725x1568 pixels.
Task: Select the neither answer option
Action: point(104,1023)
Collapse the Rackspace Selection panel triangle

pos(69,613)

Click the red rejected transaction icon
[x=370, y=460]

++++++++++++++++++++

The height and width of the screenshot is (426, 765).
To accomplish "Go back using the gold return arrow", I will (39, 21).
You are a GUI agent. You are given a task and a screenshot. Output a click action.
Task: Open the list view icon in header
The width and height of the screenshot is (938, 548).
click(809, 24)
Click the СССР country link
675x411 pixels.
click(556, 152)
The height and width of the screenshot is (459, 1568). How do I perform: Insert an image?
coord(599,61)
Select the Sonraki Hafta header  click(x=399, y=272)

++++++++++++++++++++

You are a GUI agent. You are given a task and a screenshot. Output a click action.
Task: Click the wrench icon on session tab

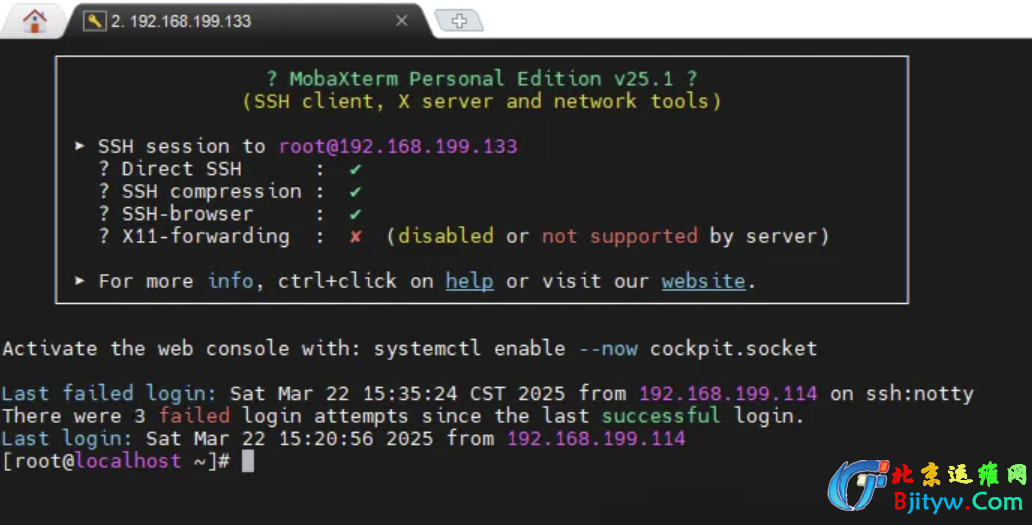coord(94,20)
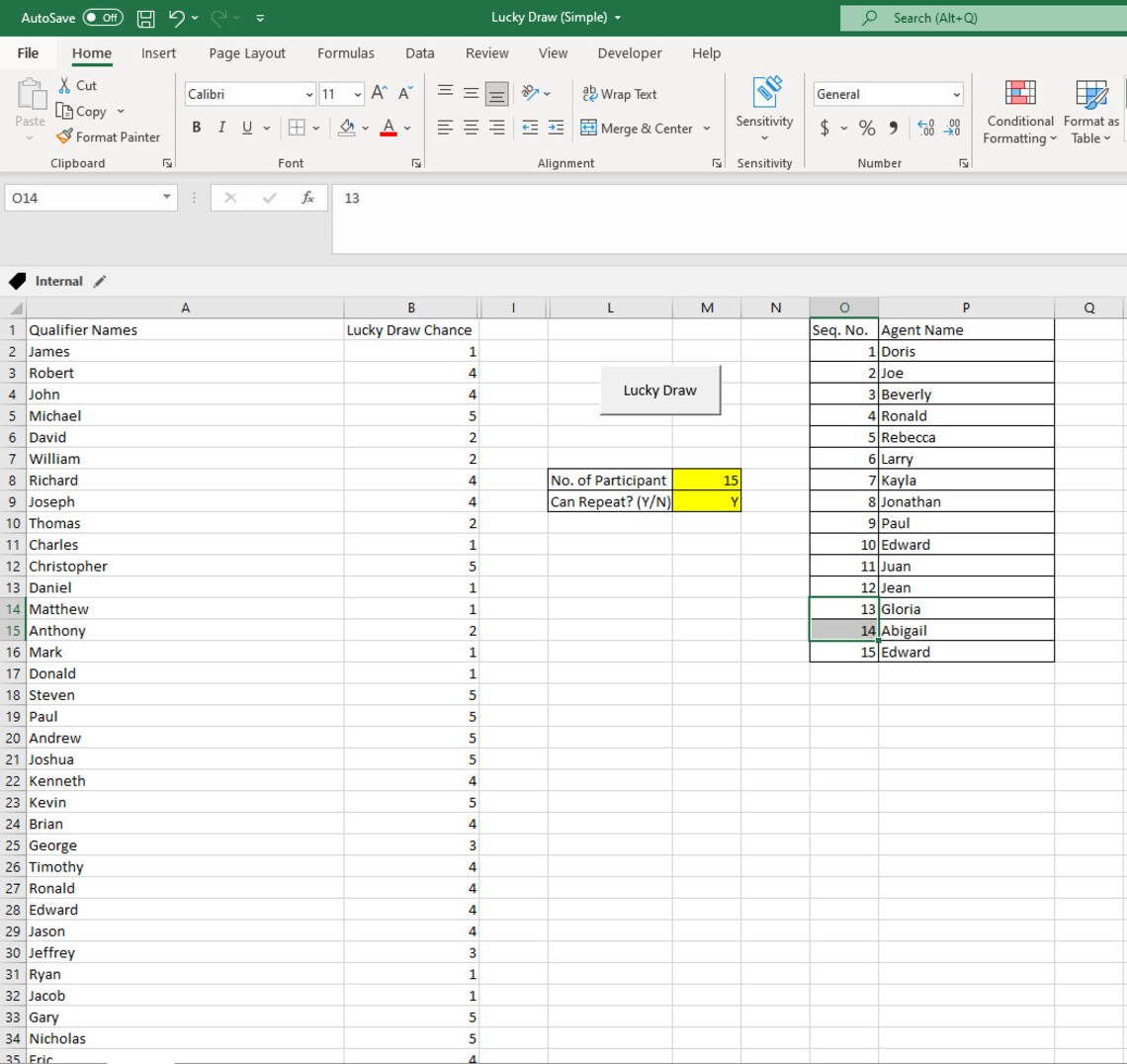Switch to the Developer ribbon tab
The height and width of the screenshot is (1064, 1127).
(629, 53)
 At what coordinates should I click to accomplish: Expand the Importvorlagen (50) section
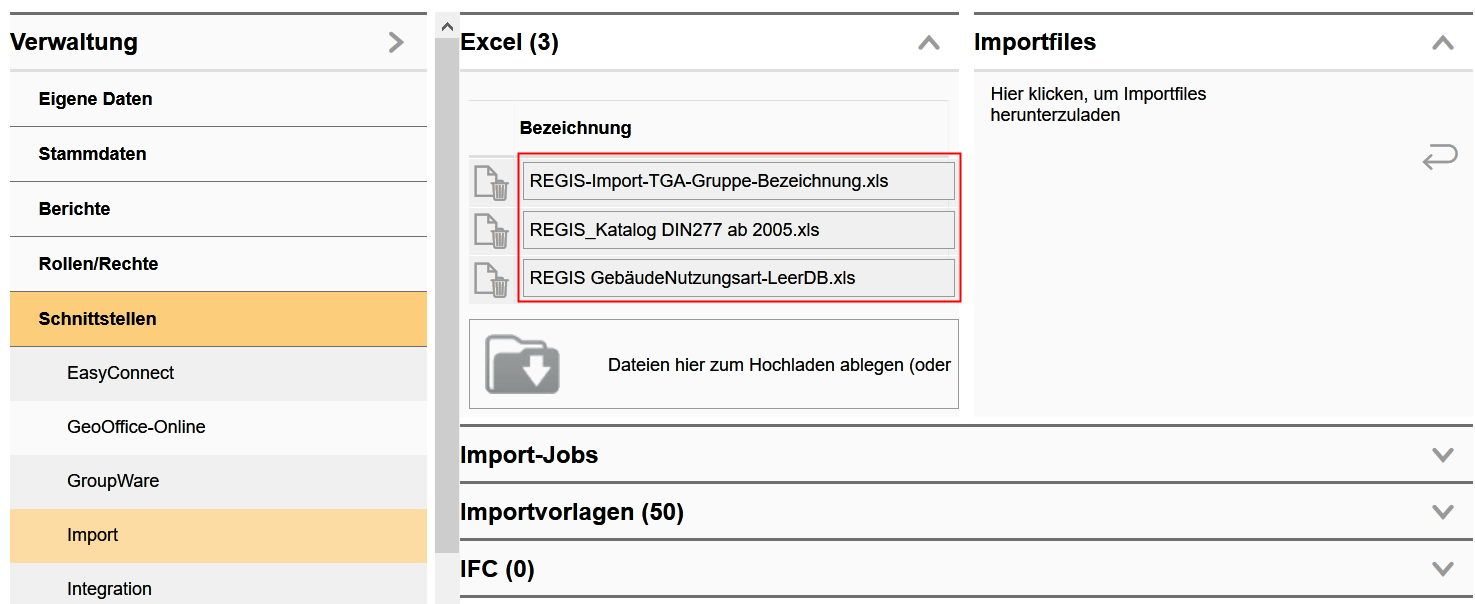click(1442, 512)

++++++++++++++++++++

### ACTIVITY:
Go through the records above and return each line in which the word "header" occurs.

### FINISHED TASK:
Task: Open the list view icon in header
Select the Sonraki Hafta header  click(x=399, y=272)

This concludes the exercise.